ふたを開ける

おせち料理
2017年おせち(紅白かまぼこだけはさすがに市販品です)。「今年はこのお椀と塗り箸で食べる」も母が宣言。

今更ながら(これくらい間があけば正月ボケとも言えないかと)今年も実家のおせち、よく食べた。毎年ほぼ自家製のおせちは、格式や伝統どうこうよりも、年に一度のラインナップを皆それぞれに楽しみにしているので、食べたい気持ちを原動力に、大晦日にかけてテンション高めでじゃんじゃん作る。

 

「今年は小分けに詰め合わせたりせず、一段一品の勢いでどばっといく」という母の方針のもと、ずっしり料理の詰まった3組にまたがるお重が大晦日の夜のうちに用意された。

翌朝の元旦、お重を食卓に運ぶと、小学生の甥が「僕に開けさせて!」と言う。慎重に段をくずして並べていくなか、一面きんとんのお重と、一面黒豆のお重が出てきた時、幸せそうな吐息とともに「はー、きんとん。くろまめ。」と甘党の彼が嬉しそうにつぶやくのを聞いてしまった。

今年ははりきってサツマイモの裏ごしなどにも参加したし、出来上がりの味見もしっかりしていたし、きんとんや黒豆が登場するのは重々承知だろうに、とおかしくなったが、それでもふたを開けて好物がなみなみと詰まっているのを目にした時の嬉しい驚きはちゃんと改めて感じるものであるらしい。

七草粥
七草粥も実家に便乗。父担当、土井善晴さんのレシピだそうで、七草の香りとお米の甘みの際立つおいしいおかゆでした。

私も人のことは言えず、たまに作るお弁当は、朝に自分で詰めたのに、昼になると、心のうちで「わーい今日はお弁当」とつぶやきながらふたを開ける。あまりに気分が盛り上がるとスマホで写真をとる。中身を知っていてこれなのだから、各種民話や神話の登場人物が、各種「ふた」を開けずにはいられなかったのも無理はない。

雪景色
全国的に寒波到来とのことで、昨日今日とここも1日マイナスの気温。今朝(1/15)の近所の林。

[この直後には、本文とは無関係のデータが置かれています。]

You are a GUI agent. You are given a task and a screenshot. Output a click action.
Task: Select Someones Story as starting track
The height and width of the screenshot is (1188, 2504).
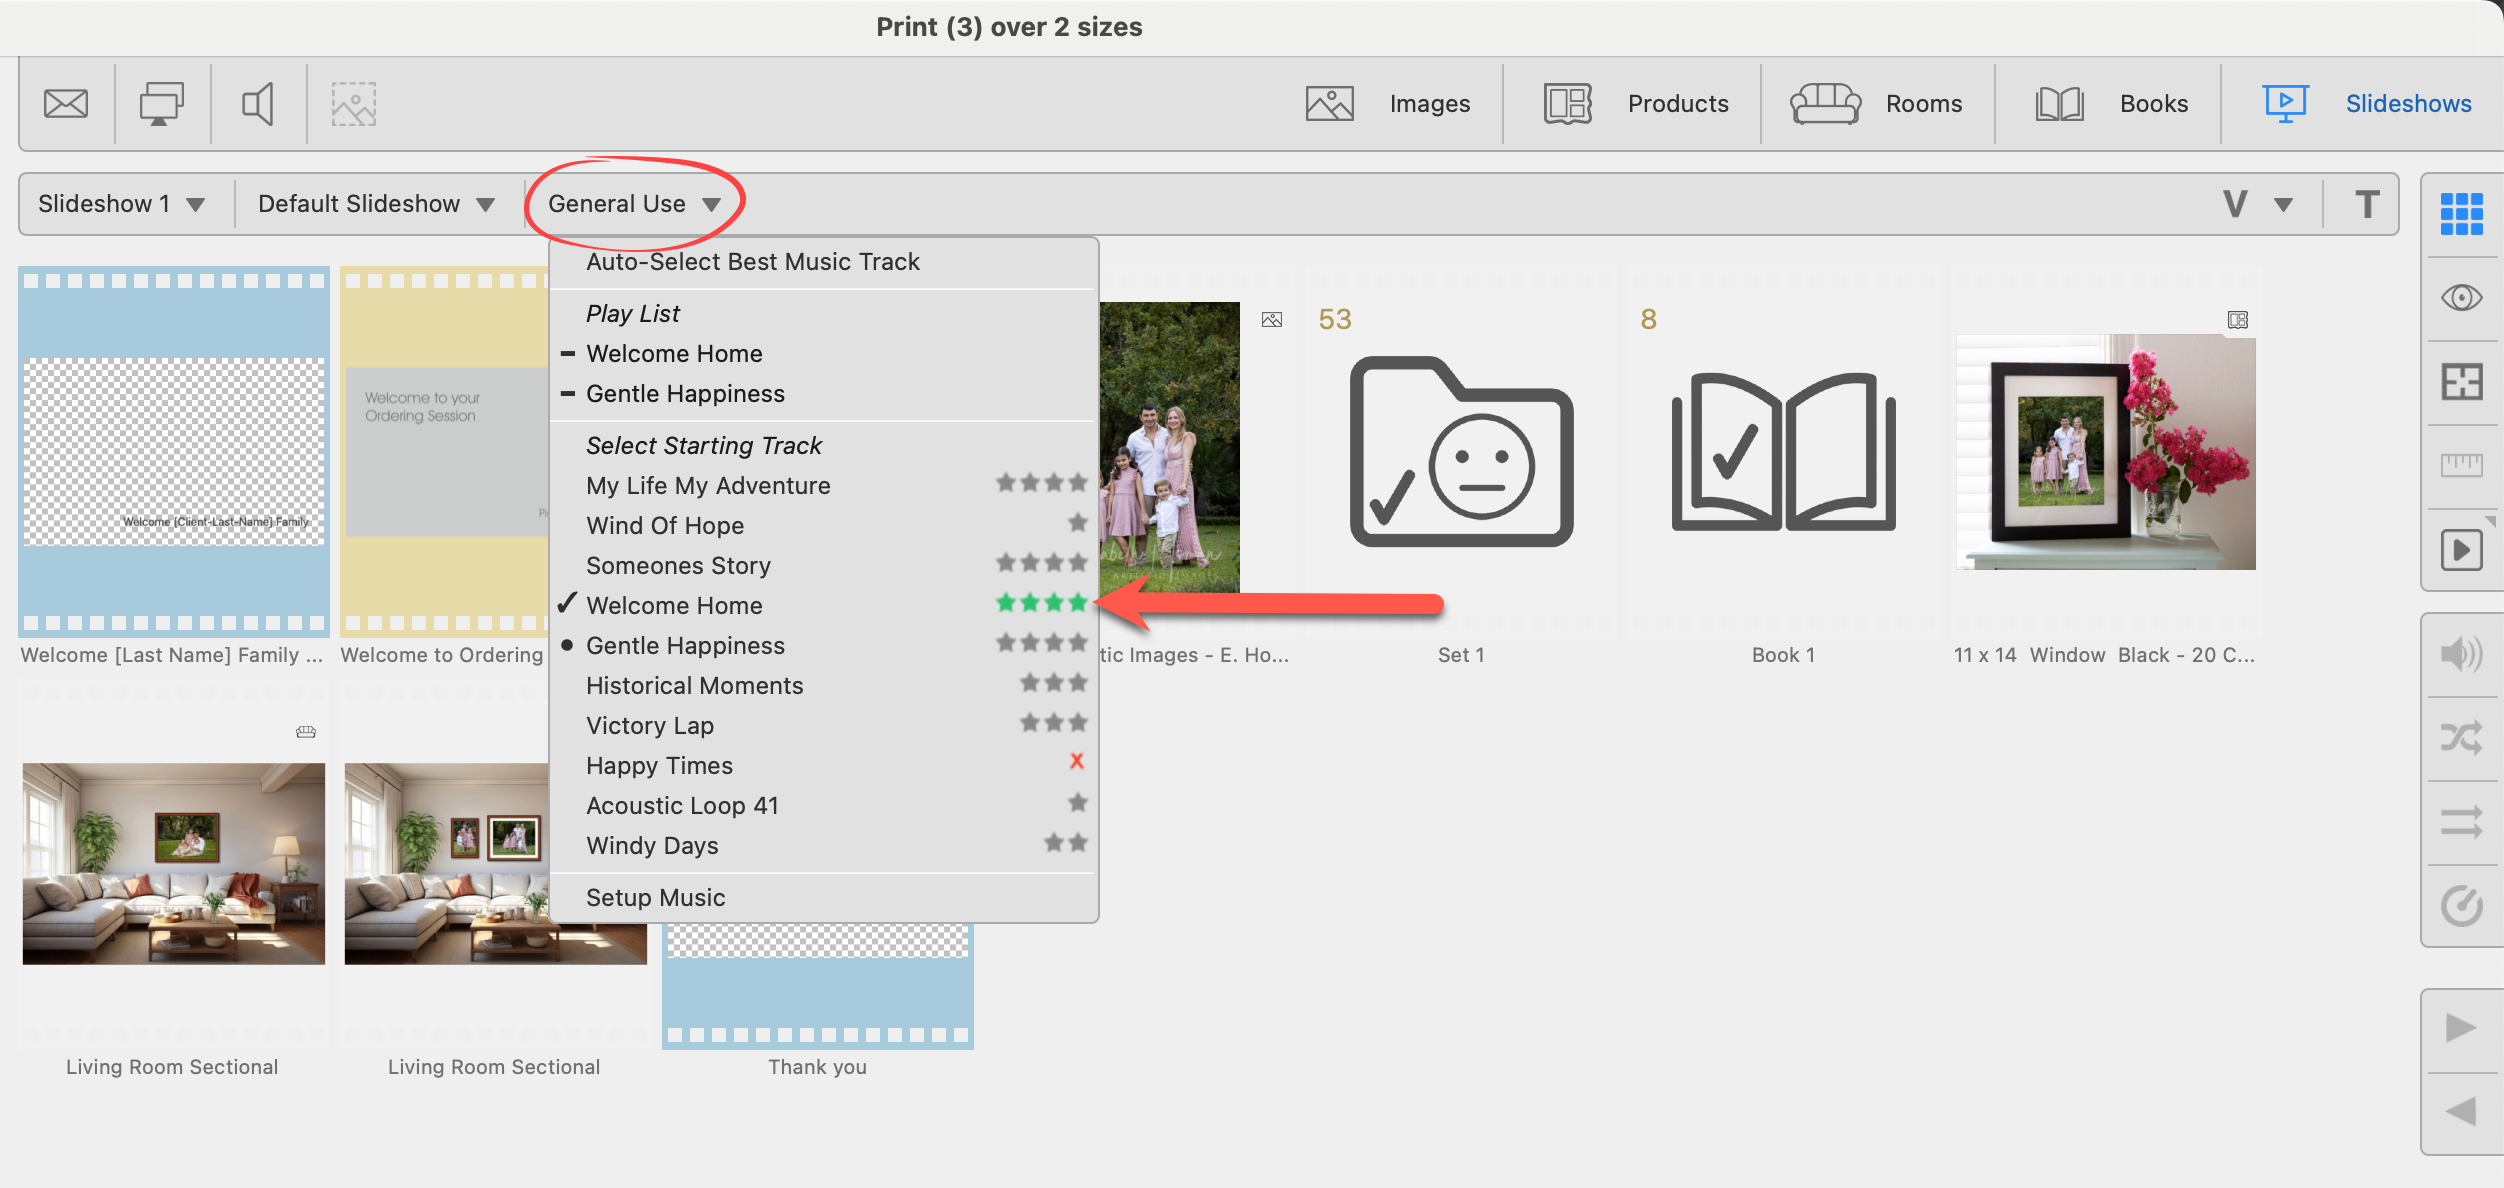click(x=678, y=566)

雪雲で薄暗い。

冬の間に東京以外の場所へ出かける用事ができたので、通り道の地域で温泉宿でも泊まって久しぶりの旅行気分を味わおうかなと思って、ネットで宿情報を見ていた。見れば見るほど出てきて、最初のうちは面白がって口コミなど読んでいるのだが、しばらく見ていたら行くこと自体が億劫になってきて、寄り道案はひとまず却下にした。どんなことにも良い面と悪い面があり、それはそれで良いのだけれど、事前にその良い面悪い面の情報に触れすぎてしまったらしい。行けば行ったで自分なりの発見もできるはずだけれど、もともとそこまでの動機はなかったらしい。

足跡。
雪にくじけずに散歩に出かけたらしい犬か猫か他の何かの足跡。その後の降雪でぼんやりしてます。

そういえば、6、7年前に、学生時代以来の久しぶりの海外旅行でイギリスに出かけた際も、インターネットの普及状況が学生の頃と激変していて、どんな田舎町の宿もネットで検討して予約できるようになっていた。学生の頃は最初のうちの都市部の宿だけ取っておいて、あとはその都度適当に現地でブッキングしながら旅行することが多かった。それが、ネットでいくらでも調べられるので、せっかくの機会を無駄にしたくないという思いから、つい日本で全部情報をチェックしてしまい、その予約に沿って動いていく旅行になった。それでも現地で選択していくことは他にもたくさんあって、楽しい旅行ではあったのだけれど、その一方で予習済みのノルマをこなしていくような疲弊感もなくはなかった。

 

温泉宿の口コミを眺めながら、その時の感じを思い出し、いわば、ふたを開ける時の「わーっ♩」がなくなっちゃうんだよなあとぼんやり思った。

でも中身を知っていても、おせちのふたを開けたときは「わーくろまめ♩」なのだ。その点、大好きな建物や場所は、中身をよく知っていても、何度目でも、あるいは毎日帰る場所でも、ドアを開けるたびに「わー♩」なので、自家製おせちや自作お弁当の側ではないかと思う。

 

開けるたびに「わー♩」と思ってもらえる場所作りを目指して、日々思いを新たにしつつ、今年も心と力を尽くしてまいります。

寒の飾り
その後、昼から急に青空が出ました。去年もこの時期に目にした地元の飾り。